EXERCISE DIRECTIONS: Among the records below, find the line with "You are a computer-use agent." and the line with "The width and". Set down both and every line between, exactly and with no pictures, but nothing else.

RECORDED INFORMATION:
·····

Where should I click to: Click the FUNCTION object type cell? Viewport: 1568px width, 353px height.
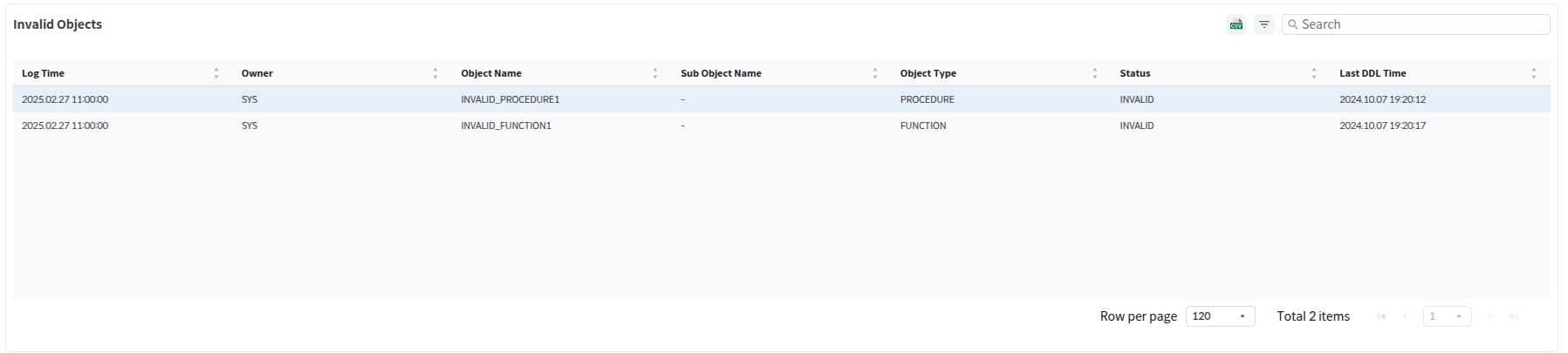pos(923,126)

·····

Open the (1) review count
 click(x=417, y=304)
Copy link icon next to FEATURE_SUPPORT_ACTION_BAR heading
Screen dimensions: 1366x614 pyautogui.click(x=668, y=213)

·····

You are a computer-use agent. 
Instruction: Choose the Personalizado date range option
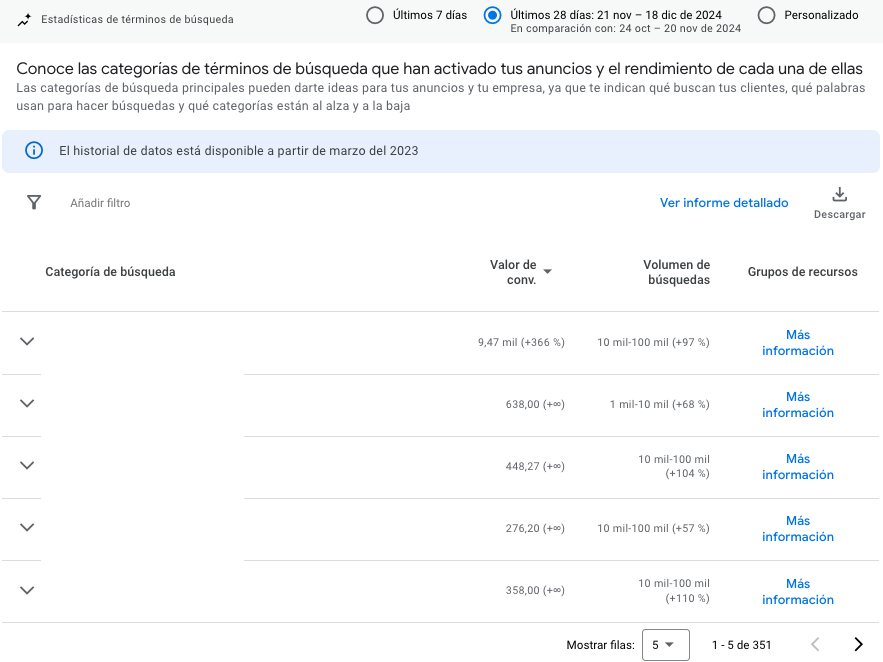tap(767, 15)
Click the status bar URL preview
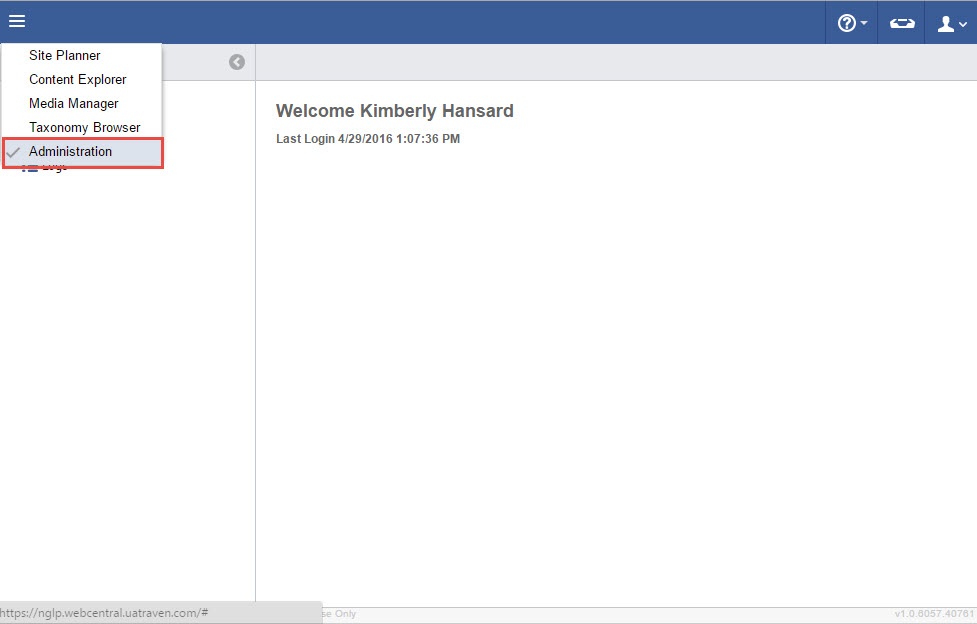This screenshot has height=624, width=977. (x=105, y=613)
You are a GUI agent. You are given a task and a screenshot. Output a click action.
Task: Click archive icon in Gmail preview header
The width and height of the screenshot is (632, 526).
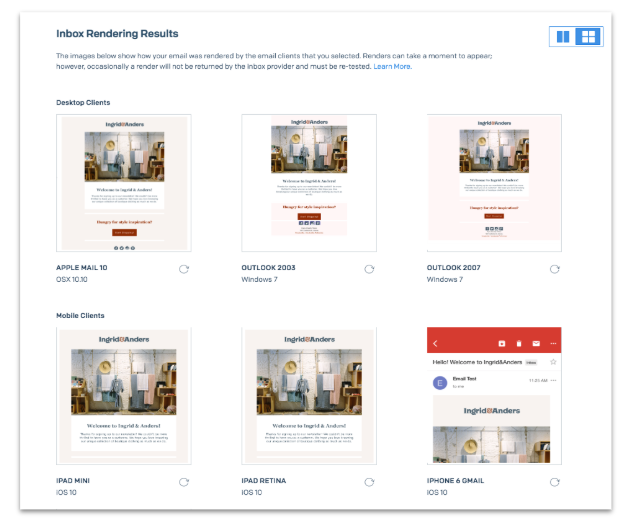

·····

OUTPUT OF THE EXERCISE:
You are a computer-use agent. 
Instruction: Choose the Personalizado date range option
tap(767, 15)
Click the status bar URL preview
This screenshot has height=624, width=977. (x=105, y=613)
You are a GUI agent. You are given a task and a screenshot. Output a click action.
Task: Click archive icon in Gmail preview header
The width and height of the screenshot is (632, 526).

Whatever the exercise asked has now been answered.